----- DATA ROWS

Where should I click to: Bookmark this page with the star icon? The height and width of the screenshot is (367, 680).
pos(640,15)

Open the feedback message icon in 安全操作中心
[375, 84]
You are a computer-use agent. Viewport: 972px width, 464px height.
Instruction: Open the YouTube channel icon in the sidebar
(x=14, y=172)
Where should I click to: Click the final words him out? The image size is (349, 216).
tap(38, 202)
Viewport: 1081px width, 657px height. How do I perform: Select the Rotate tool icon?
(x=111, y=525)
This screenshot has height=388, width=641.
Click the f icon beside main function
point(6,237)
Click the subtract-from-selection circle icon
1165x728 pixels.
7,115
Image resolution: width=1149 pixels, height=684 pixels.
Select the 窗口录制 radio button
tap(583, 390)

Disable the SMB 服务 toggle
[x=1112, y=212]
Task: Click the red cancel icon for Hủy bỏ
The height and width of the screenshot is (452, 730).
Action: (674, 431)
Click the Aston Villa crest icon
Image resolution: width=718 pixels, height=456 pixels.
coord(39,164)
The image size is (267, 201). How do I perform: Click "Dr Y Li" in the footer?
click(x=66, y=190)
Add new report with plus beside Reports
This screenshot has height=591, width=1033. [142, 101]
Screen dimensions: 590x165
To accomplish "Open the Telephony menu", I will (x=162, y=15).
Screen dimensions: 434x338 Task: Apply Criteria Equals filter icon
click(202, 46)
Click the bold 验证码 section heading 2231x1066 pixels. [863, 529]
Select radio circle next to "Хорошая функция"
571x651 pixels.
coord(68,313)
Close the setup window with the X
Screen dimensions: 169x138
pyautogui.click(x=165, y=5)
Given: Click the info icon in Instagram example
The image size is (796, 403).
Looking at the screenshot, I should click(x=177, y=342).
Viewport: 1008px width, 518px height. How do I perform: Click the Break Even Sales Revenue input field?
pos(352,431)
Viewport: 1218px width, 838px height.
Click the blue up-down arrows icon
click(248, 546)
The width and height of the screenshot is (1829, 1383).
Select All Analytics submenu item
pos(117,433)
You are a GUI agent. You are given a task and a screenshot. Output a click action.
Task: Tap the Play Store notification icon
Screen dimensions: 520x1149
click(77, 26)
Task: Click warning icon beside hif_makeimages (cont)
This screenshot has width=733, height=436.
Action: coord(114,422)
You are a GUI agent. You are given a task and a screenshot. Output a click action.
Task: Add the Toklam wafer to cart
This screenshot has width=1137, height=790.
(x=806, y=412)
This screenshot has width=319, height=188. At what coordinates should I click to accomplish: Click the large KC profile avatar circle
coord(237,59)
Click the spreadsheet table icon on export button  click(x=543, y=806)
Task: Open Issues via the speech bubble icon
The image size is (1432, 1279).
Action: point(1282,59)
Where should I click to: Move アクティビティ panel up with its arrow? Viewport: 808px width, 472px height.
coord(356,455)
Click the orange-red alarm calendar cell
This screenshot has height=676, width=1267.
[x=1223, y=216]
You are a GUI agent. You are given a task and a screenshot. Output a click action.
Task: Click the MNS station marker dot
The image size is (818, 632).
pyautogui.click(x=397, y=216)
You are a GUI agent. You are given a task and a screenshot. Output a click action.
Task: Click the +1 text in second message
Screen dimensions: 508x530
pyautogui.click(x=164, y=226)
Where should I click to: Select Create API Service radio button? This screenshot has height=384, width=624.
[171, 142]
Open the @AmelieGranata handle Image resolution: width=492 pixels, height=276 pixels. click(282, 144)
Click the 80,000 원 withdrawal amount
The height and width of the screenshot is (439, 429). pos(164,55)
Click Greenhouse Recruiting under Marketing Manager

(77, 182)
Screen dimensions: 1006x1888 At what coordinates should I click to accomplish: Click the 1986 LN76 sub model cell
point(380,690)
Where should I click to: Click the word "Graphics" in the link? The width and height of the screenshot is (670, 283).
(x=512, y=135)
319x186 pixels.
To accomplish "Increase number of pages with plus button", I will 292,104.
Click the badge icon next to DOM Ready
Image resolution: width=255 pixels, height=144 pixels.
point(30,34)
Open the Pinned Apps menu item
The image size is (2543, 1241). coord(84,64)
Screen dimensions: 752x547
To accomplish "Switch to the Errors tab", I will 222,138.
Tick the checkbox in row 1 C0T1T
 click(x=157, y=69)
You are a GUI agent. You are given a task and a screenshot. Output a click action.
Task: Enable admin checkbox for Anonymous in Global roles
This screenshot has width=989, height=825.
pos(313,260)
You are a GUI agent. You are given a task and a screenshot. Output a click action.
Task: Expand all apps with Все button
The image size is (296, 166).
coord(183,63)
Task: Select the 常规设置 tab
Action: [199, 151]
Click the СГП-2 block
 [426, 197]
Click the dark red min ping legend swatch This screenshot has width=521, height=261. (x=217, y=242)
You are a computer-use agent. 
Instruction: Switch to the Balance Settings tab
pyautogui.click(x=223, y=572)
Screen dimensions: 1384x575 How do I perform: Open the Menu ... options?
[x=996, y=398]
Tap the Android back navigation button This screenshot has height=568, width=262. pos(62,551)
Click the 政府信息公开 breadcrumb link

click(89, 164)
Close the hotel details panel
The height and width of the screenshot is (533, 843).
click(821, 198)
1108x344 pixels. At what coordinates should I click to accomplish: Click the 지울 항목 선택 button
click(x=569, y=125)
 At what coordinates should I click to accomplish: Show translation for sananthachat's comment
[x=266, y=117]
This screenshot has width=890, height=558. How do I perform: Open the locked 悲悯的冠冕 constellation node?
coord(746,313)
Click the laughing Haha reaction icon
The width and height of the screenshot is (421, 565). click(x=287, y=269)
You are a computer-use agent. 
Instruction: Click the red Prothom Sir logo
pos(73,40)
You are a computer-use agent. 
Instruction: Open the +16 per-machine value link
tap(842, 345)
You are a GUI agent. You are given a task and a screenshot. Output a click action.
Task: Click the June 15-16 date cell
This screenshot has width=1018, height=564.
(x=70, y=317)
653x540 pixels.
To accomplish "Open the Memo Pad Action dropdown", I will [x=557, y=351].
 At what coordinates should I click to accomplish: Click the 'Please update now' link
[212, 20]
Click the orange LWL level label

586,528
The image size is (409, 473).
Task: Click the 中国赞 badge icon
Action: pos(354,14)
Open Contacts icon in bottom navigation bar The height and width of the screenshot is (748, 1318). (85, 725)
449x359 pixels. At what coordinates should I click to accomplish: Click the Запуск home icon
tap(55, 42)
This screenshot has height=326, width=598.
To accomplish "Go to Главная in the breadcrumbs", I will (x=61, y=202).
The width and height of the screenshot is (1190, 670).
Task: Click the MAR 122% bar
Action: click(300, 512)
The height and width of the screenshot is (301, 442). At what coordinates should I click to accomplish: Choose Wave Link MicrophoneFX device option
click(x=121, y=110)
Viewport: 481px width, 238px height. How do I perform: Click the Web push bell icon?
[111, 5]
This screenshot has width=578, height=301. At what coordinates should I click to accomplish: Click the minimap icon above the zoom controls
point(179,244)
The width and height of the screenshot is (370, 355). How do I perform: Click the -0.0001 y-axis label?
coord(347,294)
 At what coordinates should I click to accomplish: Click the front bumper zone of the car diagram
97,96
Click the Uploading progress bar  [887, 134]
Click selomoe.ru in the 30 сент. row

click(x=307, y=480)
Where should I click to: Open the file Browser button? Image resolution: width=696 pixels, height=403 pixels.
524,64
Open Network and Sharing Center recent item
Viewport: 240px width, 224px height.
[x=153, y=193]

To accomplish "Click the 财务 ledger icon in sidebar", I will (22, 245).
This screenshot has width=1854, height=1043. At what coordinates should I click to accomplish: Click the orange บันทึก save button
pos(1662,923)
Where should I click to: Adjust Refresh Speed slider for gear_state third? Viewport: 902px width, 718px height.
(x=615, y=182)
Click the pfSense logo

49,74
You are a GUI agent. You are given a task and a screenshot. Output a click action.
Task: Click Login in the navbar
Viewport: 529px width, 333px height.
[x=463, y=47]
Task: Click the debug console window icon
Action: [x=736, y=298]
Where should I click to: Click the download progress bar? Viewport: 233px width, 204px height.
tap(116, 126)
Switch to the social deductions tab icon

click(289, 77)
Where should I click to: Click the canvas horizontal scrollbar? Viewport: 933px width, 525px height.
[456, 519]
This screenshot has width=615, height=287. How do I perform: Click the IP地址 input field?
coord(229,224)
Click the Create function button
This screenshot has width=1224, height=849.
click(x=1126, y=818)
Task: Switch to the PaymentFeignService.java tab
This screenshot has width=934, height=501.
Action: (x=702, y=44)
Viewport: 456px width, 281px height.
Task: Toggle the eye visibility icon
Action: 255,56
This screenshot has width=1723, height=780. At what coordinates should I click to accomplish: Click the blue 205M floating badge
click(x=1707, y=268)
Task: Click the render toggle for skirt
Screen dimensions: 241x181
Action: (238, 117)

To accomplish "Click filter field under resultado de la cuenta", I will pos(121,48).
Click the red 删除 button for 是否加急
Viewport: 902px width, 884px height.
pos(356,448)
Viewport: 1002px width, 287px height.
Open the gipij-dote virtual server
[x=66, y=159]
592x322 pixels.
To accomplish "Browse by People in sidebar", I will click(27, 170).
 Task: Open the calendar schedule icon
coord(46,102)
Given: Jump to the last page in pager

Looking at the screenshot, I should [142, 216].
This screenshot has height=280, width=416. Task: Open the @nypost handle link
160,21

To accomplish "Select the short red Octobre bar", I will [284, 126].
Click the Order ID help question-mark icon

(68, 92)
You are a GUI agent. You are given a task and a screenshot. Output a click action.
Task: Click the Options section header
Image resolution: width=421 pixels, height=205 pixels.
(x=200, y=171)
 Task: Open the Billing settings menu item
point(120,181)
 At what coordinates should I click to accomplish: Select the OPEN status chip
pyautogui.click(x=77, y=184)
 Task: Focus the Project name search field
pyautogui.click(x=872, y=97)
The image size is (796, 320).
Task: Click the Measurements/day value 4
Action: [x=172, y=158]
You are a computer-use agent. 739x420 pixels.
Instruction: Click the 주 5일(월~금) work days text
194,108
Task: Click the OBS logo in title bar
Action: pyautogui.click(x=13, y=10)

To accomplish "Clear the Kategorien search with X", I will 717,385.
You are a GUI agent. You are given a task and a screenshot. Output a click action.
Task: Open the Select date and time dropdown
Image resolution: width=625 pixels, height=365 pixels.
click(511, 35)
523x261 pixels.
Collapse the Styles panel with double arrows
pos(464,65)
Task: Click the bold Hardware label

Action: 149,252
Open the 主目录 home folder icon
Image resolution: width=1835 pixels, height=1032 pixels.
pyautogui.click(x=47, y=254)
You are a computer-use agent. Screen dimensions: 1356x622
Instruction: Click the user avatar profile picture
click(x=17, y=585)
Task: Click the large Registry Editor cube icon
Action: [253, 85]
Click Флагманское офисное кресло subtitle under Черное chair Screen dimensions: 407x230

----------

*WHAT IS NEEDED*. Could you render the material as a numbered list, running from its first line through the line containing "coord(39,164)", with both of those lines included and blank lines omitted?

*WORKED SOLUTION*.
1. Where should I click to: Bookmark this page with the star icon? The height and width of the screenshot is (367, 680).
2. pos(640,15)
3. Open the feedback message icon in 安全操作中心
4. [375, 84]
5. You are a computer-use agent. Viewport: 972px width, 464px height.
6. Instruction: Open the YouTube channel icon in the sidebar
7. (x=14, y=172)
8. Where should I click to: Click the final words him out? The image size is (349, 216).
9. tap(38, 202)
10. Viewport: 1081px width, 657px height. How do I perform: Select the Rotate tool icon?
11. (x=111, y=525)
12. This screenshot has height=388, width=641.
13. Click the f icon beside main function
14. point(6,237)
15. Click the subtract-from-selection circle icon
16. 1165x728 pixels.
17. 7,115
18. Image resolution: width=1149 pixels, height=684 pixels.
19. Select the 窗口录制 radio button
20. tap(583, 390)
21. Disable the SMB 服务 toggle
22. [x=1112, y=212]
23. Task: Click the red cancel icon for Hủy bỏ
24. The height and width of the screenshot is (452, 730).
25. Action: (674, 431)
26. Click the Aston Villa crest icon
27. Image resolution: width=718 pixels, height=456 pixels.
28. coord(39,164)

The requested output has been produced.